Download big.c into your xv6 directory, add them to the UPROGS list (same as you did for ps), start up xv6, and run big. It writes 4 files: 16MB, 32MB, 48MB, and 64MB, and then reads them --- this will help you to test your solution. Big writes 1mb at a time, which is significantly faster (and yet it takes quite a bit of time).

What to Look At

The format of an on-disk inode is defined by struct dinode in fs.h. You're particularly interested in NDIRECT, NINDIRECT, MAXFILE, and the addrs[] element of struct dinode. Look here for a diagram of the standard xv6 inode.

Since you're using a triple indirect systemyou will have to add more defines to fs.h.

The code that finds a file's data on disk is in bmap() in fs.c. Have a look at it and make sure you understand what it's doing. bmap() is called both when reading and writing a file. When writing, bmap() allocates new blocks as needed to hold file content, as well as allocating an indirect block if needed to hold block addresses.

bmap() deals with two kinds of block numbers. The bn argument is a "logical block" -- a block number relative to the start of the file. The block numbers in ip->addrs[], and the argument to bread(), are disk block numbers. You can view bmap() as mapping a file's logical block numbers into disk block numbers.

Your Job

Modify bmap() so that it implements a triple-indirect system. The first 12 elements of ip->addrs[] should be direct blocks; the 13th should be a triple-indirect block system. A ascii examble below:
            struct inode
         |               |
         |     type      |
         |               |
	 |     major     |
         |     ....      |
         |               |
         |     size      |
         |    addrs[0]   | -> Physical
         |    addrs[1]   | -> Physical
         |    addrs[2]   | -> Physical
         |    addrs[3]   | -> Physical
         |      ....     |
         |    adrs[12]   | -> 	_________________
         -----------------	|     tbl1[0]   | -> _________________
                                -----------------    |     tbl2[0]   | -> _______________
                                |     .....   	|    -----------------    |   tbl3[0]   | -> Physical
         			-----------------    |     .....     |    ---------------
                                |     .....     |    -----------------    |   .......   |
				-----------------    |    ........   |    ---------------
                                |     .....   	|    -----------------    |   tbl3[127] | -> Physical
         			-----------------    |     .....     |    ---------------
                                |     .....     |    -----------------
				-----------------    |    tbl2[127]  |
                                |     .....   	|    -----------------
                                |     .....   	|    
                                |     .....     |    
                                |     .....   	|   
                                |     .....     |    
                                |     .....   	|  
                                |    tbl1[127]  | ->_________________
				-----------------   |     tbl2[0]   | -> _______________
         					    -----------------    |   tbl3[0]   | -> Physical
         					    |     .....     |    ---------------
						    -----------------    |   .......   |
						    |    ........   |    ---------------
         					    -----------------    |   tbl3[127] | -> Physical
         					    |     .....     |    ---------------
						    |    tbl2[127]  |

One thing to remember is each entry with a ... points to a table as well, I just couldn't make the graph in ascii like that.
Another way to think about it is a 3D array table[128][128][128].

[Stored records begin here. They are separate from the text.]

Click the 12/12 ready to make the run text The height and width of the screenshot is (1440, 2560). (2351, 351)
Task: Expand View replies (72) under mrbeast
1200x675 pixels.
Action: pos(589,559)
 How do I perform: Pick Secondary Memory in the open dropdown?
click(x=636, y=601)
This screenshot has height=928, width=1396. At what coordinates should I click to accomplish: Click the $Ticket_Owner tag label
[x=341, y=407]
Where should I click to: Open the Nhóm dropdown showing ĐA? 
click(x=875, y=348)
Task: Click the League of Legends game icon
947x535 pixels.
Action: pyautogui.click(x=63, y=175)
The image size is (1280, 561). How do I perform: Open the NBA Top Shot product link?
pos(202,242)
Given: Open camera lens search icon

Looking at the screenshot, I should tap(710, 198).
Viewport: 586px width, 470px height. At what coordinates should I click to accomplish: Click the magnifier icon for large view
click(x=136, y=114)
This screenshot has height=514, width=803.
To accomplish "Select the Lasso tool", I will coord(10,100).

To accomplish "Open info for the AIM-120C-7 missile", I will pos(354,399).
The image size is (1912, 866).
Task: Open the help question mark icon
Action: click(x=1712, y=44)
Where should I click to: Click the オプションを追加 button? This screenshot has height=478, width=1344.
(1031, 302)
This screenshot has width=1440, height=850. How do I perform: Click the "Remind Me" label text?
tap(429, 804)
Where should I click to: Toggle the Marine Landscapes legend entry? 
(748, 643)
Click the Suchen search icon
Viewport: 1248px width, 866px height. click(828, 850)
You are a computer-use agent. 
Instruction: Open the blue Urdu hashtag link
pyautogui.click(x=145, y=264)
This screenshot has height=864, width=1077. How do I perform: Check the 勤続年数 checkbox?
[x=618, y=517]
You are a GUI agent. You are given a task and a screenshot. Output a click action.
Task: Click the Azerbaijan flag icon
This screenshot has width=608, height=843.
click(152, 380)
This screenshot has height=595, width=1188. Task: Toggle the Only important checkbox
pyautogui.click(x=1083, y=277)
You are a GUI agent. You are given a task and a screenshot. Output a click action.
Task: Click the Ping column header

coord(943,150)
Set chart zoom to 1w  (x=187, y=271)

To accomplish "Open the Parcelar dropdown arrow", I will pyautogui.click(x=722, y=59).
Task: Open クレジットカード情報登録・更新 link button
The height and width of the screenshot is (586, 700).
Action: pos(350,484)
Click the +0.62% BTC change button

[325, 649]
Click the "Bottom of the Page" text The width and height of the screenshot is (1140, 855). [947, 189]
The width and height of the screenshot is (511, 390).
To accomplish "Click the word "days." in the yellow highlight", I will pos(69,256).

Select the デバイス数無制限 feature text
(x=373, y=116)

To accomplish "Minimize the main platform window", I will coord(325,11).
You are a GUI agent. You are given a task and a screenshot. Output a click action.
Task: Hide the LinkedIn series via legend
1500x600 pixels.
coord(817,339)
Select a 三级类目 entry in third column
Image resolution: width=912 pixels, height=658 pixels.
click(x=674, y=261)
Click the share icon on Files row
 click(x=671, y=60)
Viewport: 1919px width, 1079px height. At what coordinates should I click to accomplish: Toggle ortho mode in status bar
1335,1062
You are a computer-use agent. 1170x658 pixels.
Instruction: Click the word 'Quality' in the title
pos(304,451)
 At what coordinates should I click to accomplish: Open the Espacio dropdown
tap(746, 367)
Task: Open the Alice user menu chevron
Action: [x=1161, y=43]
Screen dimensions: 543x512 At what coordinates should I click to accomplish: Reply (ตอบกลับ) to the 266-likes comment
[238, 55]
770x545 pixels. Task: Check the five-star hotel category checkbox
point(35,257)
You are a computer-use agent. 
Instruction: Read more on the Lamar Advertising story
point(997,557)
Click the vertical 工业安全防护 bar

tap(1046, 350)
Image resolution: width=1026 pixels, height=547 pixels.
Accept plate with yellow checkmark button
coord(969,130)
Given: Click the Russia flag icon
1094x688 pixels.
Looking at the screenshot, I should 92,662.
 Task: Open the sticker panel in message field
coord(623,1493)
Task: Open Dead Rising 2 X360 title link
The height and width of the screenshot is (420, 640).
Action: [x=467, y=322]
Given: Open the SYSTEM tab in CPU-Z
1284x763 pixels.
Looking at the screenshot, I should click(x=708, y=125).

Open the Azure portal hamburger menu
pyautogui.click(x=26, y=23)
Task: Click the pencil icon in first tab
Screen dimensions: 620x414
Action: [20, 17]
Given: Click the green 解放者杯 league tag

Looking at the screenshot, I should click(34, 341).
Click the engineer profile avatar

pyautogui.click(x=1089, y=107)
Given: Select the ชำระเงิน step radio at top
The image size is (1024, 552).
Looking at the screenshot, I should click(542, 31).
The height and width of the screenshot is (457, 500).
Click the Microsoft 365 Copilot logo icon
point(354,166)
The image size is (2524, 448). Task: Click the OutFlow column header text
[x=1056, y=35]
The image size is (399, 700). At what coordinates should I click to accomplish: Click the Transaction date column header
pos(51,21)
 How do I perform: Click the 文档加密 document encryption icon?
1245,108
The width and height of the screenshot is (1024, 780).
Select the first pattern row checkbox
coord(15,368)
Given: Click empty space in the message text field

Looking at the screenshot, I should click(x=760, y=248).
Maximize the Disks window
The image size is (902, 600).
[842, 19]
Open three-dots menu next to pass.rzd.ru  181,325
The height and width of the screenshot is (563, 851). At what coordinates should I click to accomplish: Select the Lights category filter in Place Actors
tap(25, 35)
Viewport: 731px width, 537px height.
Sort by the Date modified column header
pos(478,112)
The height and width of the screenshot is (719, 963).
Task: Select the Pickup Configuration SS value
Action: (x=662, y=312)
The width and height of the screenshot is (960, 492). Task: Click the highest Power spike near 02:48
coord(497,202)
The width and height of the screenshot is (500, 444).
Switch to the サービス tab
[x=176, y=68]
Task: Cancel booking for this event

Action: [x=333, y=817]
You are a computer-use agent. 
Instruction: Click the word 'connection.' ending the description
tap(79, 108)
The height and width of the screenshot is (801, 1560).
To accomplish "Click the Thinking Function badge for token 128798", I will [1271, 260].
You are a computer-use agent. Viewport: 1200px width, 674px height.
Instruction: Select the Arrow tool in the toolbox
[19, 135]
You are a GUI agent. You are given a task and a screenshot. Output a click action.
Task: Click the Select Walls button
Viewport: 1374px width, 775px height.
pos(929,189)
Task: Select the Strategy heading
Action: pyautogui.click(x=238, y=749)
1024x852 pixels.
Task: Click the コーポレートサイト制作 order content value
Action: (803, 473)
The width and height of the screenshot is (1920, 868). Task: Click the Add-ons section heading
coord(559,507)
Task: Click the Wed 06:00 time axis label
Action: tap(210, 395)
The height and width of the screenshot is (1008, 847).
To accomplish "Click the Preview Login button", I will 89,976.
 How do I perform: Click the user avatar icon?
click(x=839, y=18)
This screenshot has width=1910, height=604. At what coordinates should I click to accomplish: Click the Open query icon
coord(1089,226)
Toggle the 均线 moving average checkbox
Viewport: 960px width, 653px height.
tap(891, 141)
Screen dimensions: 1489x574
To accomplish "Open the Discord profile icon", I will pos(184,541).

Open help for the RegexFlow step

After you have modified bmap() you need to go into mkfs.c and modify iappend(). This c file gets run during the make process and builds the file system image which gets run with QEMU. The code and logic will be extremely similar to the code you had written in bmap().

You will have to implement these changes, these changes allow for you to write large files into the xv6 filesystem.

You don't have to modify xv6 to handle deletion of files with triple-indirect blocks.


Make sure you understand bmap(). Write out a diagram of the relationships between ip->addrs[], the direct blocks, the triple-indirect blocks. Make sure you understand why adding a triple-indirect block increases the maximum file size by such a large factor.

Think about how you'll index the triple-indirect block, and the double blocks and single blocks it points to, with the logical block number.

If your file system gets into a bad state, perhaps by crashing, you may need to delete fs.img (do this from Unix, not xv6).

Don't forget to brelse() each block that you bread().

You should allocate indirect blocks and doubly-indirect blocks only as needed, like the original bmap().

The TA's solution was done in around 70 lines of code

Extra Credit 1 (10%)
Writing a 1gb file to disk in xv6 is incredibly slow. It gets slower the fuller the disk gets(hint). There are two ways to speed up writing a file to disk. In extra_credit.txt explain why when the disk gets fuller writing gets slower-- Explain how you can mitigate this problem. Second, explain the other way to speed up writes and why that works (hint log.c).

Extra Credit 2 (20%)
Implement these changes, in xv6, resolving all panics and failed assertions that arise. Do a crappy timing experiment using a stop watch. Explain how much speed up occured.


Submit your answers to the Class Dropbox (143A HW 4: Big files) as a compressed tar file of your xv6 source tree, and as a separate PDF file with answers for questions and challenges. You can use the following command to create a compressed tar file

vagrant@odin$ cd /vagrant/ics143a
vagrant@odin$ tar -czvf hw4.tgz xv6-public
Before making the tar file do
make clean
then remove any large test files that you have created.
Updated: March, 2017